Kadang suku Dohoi disebut juga sebagai suku Ot Danum. Istilah "ot danum" memiliki arti "orang-orang yang tinggal di wilayah di sepanjang sungai". Pemukiman mereka membentang dari sungai Melawi sampai sungai Barito. Pemukiman mereka terletak di daerah terpencil di pedalaman, sehingga untuk mencapai pemukiman suku Dohoi ini bisa memakan waktu berhari-hari dengan menggunakan perahu melalui sungai Lamandau.

Pernikahan di antara saudara sepupu lebih disukai di antara suku Dohoi. Bila telah tercapai persetujuan (kesepakatan) oleh orang tua pasangan, keluarga mempelai laki-laki memberikan hadiah secara simbolis kepada keluarga mempelai wanita.

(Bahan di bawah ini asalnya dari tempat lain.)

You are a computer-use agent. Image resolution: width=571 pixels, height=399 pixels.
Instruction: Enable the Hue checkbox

Pemberian kedua diberikan ketika pertunangan diumumkan. Sesudah pernikahan dilangsungkan, dilakukan pembayaran kepada pengantin wanita.

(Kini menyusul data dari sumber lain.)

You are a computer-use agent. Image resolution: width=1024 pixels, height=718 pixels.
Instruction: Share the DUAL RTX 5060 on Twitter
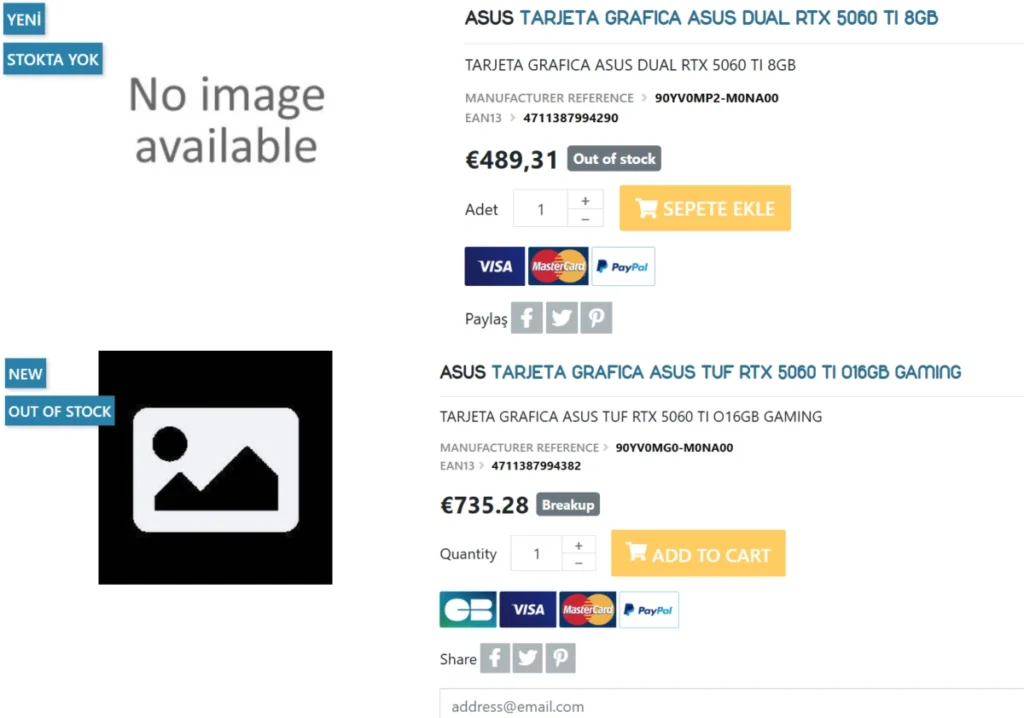(x=561, y=318)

Orang Dohoi sebagian besar adalah penganut animisme (percaya bahwa setiap benda memiliki roh) dan polytheisme (menyembah banyak dewa). Tapi pada dasarnya praktek keagamaan mereka berkisar di antara dua dewa, yang satu dilambangkan dengan Burung Enggang dan Ular air.
Upacara-upacara keagamaan bisa berupa acara-acara sederhana maupun pesta-pesta yang lama. Penduduk meminta bantuan Shaman (dukun) untuk mengobati penyakit mereka, yang dalam prakteknya seringkali dirasuki roh.

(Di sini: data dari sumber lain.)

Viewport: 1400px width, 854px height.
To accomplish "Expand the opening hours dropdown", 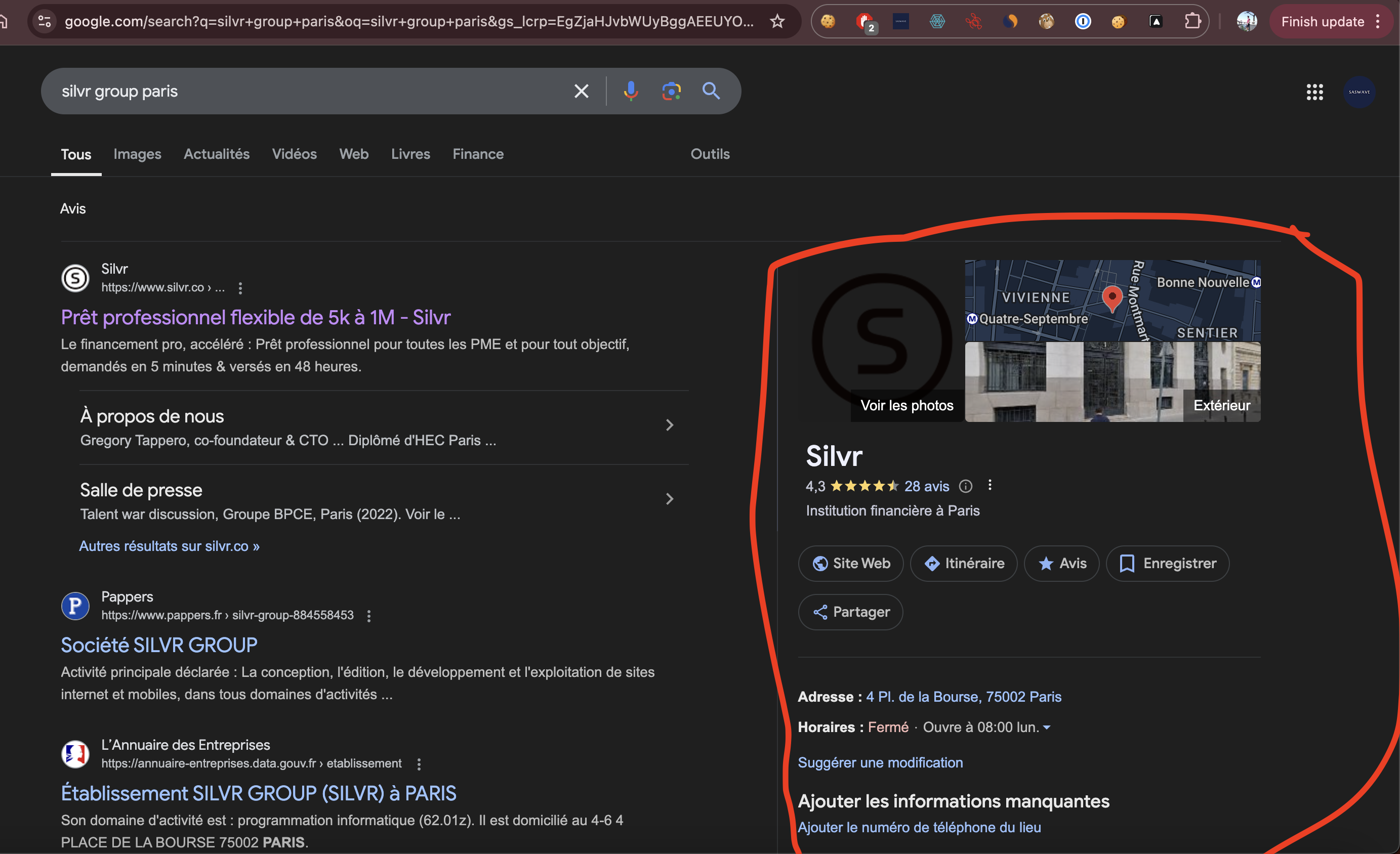I will click(x=1047, y=728).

Mata pencaharian orang Dohoi adalah bercocok tanam di ladang. Mereka biasanya menumbuk padi pada malam hari, setelah seharian bekerja di ladang. Suara tumbukan bertalu-talu ini disambut dengan gembira gelak tawa di setiap hampir rumah tangga. Inilah keunikan suku Dohoi. Hasil panen disimpan pada tempat khusus yang disebut jorong, yaitu rumah yang terbuat dari satu tiang guna menghindari tikus. Rumah mereka berbentuk persegi panjang dan didirikan sekitar 2 - 5 m di atas tanah dengan tiang-tiang kayu (rumah panggung) dengan tangga bertingkat. Anjing, babi, dan ayam merupakan hewan peliharaan mereka. Mereka juga memelihara sapi untuk disembelih pada perayaan-perayaan besar. Orang Dohoi juga terkenal dalam kerajinan topi, keranjang, dan berburu juga mereka buat secara lokal.